EXTRAIT
======

1. Le choix de l’importance : où placer le sujet pour en diminuer sa valeur ?
18 octobre 2007. La "Une" de Libération, journal historiquement de gauche et actuellement de droite [1]. Celle-ci est consacrée au divorce de Nicolas Sarkozy et de Cécilia Cingaler-Albéniz [2]. Affaire purement privée, il s’agit néanmoins du premier président français en exercice à se séparer de son conjoint. Sociétalement, cela pourrait mériter l’attention. Politiquement et économiquement c’est… vide. Le même jour, huit syndicats français mobilisent leur troupes (300.000 manifestants en France, grèves majoritairement suivies dans les services publics [3]) contre la volonté du gouvernement de couper dans les retraites des agents des services publics.

======

DONNÉES FOURNIES

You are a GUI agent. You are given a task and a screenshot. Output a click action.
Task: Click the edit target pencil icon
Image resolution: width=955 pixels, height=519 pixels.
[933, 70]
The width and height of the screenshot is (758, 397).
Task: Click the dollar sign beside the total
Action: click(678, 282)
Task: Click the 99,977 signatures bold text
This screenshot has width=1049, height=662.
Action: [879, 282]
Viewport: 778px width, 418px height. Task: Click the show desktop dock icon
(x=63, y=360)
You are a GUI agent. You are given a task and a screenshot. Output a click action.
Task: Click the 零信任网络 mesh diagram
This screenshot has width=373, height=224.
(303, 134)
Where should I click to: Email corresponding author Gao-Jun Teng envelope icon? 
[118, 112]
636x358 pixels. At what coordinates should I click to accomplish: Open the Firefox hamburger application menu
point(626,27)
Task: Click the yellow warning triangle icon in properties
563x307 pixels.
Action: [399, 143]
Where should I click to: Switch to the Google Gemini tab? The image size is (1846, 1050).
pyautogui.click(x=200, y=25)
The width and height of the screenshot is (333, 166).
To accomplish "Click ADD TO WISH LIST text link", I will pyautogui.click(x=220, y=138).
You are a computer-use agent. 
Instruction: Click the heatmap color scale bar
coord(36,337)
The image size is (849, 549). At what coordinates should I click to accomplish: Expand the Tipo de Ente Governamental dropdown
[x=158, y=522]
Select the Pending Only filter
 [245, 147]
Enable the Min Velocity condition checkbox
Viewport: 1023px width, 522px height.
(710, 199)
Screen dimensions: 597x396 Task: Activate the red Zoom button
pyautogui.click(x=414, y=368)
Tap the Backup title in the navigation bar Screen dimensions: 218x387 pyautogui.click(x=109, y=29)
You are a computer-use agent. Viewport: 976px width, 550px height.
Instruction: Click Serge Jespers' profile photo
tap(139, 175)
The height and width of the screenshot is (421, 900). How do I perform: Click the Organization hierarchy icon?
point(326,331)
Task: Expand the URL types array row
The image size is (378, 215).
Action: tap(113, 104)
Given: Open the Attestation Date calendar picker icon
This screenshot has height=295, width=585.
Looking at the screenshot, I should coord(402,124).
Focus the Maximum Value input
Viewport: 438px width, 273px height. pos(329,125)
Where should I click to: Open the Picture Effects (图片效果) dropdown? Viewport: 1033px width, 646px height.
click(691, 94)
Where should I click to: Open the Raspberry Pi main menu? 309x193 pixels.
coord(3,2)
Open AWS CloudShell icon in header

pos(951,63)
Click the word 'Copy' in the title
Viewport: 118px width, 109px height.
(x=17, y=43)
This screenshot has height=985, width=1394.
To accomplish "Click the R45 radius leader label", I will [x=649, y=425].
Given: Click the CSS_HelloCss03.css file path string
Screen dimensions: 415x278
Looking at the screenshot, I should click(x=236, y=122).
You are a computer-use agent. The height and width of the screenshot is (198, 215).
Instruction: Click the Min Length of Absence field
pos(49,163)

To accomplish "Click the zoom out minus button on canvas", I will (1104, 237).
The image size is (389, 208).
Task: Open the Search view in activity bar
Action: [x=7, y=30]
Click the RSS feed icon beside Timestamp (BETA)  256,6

======

EXERCICE COURT 1
Traduisez en anglais la phrase suivante de l'extrait : « Affaire purement privée, il s’agit néanmoins du premier président français en exercice à se séparer de son conjoint. »
EXERCICE COURT 2
D'après l'extrait, combien de syndicats français mobilisent leurs troupes le 18 octobre 2007 ?

SOLUTION 1
A purely private matter, it nevertheless concerns the first sitting French president to separate from his spouse.

SOLUTION 2
Huit syndicats.